Nepal scraps MRP deal with India
The Nepal Government has revoked its decision to give the contract of printing Machine-Readable Passports (MRPs) to India.
A cabinet meeting held on Sunday evening at the Prime Minister's residence, decided to revoke the decision.
Speaking to reporters here, Government spokesperson and Information Minister Shankar Pokhrel said, the cabinet has decided to revoke the decision to give the MRP printing contract to India.
The meeting also decided to instruct the Foreign Ministry, which has signed an understanding with Security Printing and Minting Corporation (SPMC) of India on the MRP deal, to ask the Indian corporation to halt the printing process.
The Cabinet has instructed the Foreign Ministry to begin a fresh process of awarding MRPs printing contract through a global tender.

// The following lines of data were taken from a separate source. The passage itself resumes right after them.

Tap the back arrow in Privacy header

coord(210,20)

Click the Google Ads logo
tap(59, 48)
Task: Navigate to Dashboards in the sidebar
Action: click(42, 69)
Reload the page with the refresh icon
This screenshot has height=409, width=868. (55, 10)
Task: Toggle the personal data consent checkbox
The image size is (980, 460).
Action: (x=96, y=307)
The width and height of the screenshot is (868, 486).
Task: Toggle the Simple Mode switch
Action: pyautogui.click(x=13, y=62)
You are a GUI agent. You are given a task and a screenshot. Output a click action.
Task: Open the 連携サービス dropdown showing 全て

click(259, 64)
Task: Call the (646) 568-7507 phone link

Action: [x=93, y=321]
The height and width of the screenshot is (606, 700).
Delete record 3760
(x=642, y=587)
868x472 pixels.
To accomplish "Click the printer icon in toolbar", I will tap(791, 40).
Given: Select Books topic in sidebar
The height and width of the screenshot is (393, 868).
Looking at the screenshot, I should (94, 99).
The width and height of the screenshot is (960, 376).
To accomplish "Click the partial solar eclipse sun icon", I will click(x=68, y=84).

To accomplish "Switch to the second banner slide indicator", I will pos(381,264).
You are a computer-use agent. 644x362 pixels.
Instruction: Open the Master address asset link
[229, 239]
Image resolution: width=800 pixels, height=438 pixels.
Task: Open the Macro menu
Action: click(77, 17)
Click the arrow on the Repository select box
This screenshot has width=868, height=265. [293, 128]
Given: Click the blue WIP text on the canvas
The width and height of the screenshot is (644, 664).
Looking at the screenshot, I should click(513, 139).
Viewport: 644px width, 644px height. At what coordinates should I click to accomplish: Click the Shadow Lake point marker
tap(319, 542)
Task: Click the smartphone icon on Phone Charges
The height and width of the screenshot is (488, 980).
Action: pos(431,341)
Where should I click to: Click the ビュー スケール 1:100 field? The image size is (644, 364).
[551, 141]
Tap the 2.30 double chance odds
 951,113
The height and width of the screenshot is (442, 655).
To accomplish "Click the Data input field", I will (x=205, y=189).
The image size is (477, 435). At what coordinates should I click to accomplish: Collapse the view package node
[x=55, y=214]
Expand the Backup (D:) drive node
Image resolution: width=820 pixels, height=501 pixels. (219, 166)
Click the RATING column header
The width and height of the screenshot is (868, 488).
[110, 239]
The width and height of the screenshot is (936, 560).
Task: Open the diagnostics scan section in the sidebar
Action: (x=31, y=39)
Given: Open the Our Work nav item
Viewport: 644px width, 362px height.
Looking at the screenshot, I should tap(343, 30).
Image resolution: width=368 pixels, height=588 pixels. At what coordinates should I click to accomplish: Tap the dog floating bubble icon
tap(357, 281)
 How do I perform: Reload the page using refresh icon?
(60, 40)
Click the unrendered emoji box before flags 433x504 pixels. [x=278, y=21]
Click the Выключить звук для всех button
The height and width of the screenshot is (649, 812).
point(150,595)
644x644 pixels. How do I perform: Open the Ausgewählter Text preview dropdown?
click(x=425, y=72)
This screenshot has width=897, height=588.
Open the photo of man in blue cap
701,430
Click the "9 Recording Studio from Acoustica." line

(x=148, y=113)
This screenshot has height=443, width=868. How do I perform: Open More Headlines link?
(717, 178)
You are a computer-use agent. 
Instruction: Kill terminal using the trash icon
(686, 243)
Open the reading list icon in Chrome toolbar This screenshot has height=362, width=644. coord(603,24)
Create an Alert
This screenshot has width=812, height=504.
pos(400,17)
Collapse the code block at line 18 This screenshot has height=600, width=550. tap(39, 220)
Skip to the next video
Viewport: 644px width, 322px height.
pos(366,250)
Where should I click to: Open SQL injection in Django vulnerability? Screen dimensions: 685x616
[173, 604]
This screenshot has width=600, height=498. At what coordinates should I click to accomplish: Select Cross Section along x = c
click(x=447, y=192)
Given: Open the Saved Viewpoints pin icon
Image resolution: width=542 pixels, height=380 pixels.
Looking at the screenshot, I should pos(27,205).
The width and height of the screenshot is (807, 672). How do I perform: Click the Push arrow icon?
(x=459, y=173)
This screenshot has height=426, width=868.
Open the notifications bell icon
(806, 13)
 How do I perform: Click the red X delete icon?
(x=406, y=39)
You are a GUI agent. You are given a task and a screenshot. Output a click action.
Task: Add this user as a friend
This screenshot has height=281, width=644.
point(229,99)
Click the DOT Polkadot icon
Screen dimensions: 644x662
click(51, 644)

Deputy Prime Minister and Minister for Foreign Affairs Sujata Koirala has expressed her dissatisfaction of the decision not to print the passports in India.
Meanwhile, Nepal's opposition Maoist party has called off the nationwide general strike declared yesterday, after Prime Minister Madhav Kumar Nepal agreed to scrap the controversial deal with India to print modern Nepali passports.
"We had primarily called the general strike to protest against the government's decision (to award the passport contract to Security Printing and Minting Corporation of India)," Maoist chief and former prime minister Pushpa Kamal Dahal Prachanda said. "We are withdrawing the strike".
However, the Maoist chief added that his party's demand for the resignation of Prime Minister Madhav Kumar Nepal would continue.
Prachanda also criticised the scrapped passport deal with India as the 'possibly worst blot in Nepal's history' and the gravest attack on national security.
The passport row, which could lead to the fall of the current government, began in January after the foreign ministry cancelled a bidding process started in 2004.
A letter written by the Indian ambassador to Nepal Rakesh Sood to Nepal's Foreign Minister Sujata Koirala a month earlier and tabled by Maoist MP Narayan Kaji Shrestha in parliament Sunday indicated that the Indian government had sought to bag the contract on the ground it would address India's security concerns due to the open border India shared with Nepal.